Records contained in a dataset:

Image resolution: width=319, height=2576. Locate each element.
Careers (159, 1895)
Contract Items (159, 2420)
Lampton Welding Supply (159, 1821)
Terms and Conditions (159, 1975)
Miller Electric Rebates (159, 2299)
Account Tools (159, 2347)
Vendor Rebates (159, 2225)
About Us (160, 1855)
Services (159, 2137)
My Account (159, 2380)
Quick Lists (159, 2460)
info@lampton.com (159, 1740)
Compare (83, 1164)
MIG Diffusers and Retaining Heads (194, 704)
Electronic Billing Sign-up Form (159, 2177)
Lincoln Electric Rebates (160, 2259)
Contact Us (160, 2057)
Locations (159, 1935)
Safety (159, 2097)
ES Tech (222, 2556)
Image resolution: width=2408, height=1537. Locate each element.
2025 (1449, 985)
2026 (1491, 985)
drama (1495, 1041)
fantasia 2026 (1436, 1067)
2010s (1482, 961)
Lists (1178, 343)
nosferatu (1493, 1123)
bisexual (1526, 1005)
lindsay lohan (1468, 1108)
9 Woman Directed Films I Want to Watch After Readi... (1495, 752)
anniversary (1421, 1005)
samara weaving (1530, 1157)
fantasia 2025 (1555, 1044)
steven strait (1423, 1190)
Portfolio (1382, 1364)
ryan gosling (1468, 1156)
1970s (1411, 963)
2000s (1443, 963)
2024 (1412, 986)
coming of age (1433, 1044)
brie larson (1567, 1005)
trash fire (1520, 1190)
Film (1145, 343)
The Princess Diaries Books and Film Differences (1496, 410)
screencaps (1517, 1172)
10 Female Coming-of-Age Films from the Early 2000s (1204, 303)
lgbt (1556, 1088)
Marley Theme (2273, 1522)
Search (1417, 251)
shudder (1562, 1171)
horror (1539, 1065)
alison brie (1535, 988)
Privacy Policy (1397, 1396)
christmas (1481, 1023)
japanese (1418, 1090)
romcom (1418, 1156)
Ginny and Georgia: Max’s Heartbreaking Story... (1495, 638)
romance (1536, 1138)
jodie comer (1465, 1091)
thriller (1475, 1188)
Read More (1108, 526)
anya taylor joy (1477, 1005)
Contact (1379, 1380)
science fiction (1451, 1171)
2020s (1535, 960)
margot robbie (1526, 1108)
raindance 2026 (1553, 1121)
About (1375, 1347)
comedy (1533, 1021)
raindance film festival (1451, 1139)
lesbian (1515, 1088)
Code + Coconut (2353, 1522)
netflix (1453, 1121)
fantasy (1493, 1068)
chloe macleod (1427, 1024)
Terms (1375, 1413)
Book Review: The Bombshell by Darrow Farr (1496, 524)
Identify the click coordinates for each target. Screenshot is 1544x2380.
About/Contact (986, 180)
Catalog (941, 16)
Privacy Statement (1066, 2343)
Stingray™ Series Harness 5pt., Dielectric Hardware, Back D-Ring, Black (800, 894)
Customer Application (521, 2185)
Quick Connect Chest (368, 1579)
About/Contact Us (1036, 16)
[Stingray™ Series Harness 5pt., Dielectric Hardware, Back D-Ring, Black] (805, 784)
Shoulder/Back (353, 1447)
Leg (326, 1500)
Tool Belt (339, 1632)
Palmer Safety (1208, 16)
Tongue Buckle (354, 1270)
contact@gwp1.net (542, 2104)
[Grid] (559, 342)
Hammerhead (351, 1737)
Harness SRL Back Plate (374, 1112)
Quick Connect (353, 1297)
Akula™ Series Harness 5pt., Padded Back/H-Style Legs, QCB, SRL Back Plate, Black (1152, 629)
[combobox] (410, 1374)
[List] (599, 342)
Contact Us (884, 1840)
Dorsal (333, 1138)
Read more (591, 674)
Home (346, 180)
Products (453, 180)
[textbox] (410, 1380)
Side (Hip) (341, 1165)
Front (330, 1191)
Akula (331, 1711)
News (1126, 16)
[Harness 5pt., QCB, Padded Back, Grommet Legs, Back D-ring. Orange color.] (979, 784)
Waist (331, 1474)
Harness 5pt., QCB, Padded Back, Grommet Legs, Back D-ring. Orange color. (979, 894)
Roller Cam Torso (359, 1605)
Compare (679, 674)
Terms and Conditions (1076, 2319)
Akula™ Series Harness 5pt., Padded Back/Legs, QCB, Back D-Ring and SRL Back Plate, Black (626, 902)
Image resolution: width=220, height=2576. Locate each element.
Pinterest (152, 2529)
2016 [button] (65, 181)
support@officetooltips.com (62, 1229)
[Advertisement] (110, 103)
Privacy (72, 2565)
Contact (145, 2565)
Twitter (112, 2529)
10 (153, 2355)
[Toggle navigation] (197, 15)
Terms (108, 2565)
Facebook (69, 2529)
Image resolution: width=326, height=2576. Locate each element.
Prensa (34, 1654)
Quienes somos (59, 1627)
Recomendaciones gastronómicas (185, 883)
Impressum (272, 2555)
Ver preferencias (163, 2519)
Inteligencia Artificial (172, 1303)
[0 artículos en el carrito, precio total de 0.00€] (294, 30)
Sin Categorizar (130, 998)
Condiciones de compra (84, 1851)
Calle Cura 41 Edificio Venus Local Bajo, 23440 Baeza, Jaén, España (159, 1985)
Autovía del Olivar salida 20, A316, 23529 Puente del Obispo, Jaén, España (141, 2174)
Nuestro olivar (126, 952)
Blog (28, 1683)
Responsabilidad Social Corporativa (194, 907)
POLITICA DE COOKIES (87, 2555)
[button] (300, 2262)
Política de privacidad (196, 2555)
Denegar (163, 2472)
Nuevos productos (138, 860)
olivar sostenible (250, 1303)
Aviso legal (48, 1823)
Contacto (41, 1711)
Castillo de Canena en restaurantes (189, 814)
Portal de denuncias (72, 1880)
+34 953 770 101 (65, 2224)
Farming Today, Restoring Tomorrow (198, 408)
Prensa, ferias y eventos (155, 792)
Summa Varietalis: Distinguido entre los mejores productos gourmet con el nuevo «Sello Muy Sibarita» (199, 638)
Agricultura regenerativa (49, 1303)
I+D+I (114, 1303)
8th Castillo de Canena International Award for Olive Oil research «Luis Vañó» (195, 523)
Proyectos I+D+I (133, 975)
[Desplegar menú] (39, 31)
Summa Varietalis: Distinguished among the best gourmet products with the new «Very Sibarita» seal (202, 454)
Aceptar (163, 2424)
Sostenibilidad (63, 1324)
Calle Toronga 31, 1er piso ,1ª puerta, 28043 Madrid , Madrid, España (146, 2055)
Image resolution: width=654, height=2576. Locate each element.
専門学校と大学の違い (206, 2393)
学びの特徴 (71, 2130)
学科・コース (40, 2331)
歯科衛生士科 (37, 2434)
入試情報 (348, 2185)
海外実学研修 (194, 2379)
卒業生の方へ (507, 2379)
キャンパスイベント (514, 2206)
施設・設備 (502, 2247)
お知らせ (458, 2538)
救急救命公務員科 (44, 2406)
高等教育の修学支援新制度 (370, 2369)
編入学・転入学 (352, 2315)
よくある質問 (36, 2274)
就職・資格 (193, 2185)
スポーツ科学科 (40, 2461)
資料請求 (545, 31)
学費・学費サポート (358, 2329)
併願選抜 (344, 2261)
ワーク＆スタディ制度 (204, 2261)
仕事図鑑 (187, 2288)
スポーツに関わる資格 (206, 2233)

About this task » Starting with the line that holds "lgbt (1556, 1088)" and ending with the line that holds "Privacy Statement (1066, 2343)", retype every line in the data above exactly, and nothing else.

Task solution »
lgbt (1556, 1088)
Marley Theme (2273, 1522)
Search (1417, 251)
shudder (1562, 1171)
horror (1539, 1065)
alison brie (1535, 988)
Privacy Policy (1397, 1396)
christmas (1481, 1023)
japanese (1418, 1090)
romcom (1418, 1156)
Ginny and Georgia: Max’s Heartbreaking Story... (1495, 638)
romance (1536, 1138)
jodie comer (1465, 1091)
thriller (1475, 1188)
Read More (1108, 526)
anya taylor joy (1477, 1005)
Contact (1379, 1380)
science fiction (1451, 1171)
2020s (1535, 960)
margot robbie (1526, 1108)
raindance 2026 (1553, 1121)
About (1375, 1347)
comedy (1533, 1021)
raindance film festival (1451, 1139)
lesbian (1515, 1088)
Code + Coconut (2353, 1522)
netflix (1453, 1121)
fantasy (1493, 1068)
chloe macleod (1427, 1024)
Terms (1375, 1413)
Book Review: The Bombshell by Darrow Farr (1496, 524)
Identify the click coordinates for each target. Screenshot is 1544x2380.
About/Contact (986, 180)
Catalog (941, 16)
Privacy Statement (1066, 2343)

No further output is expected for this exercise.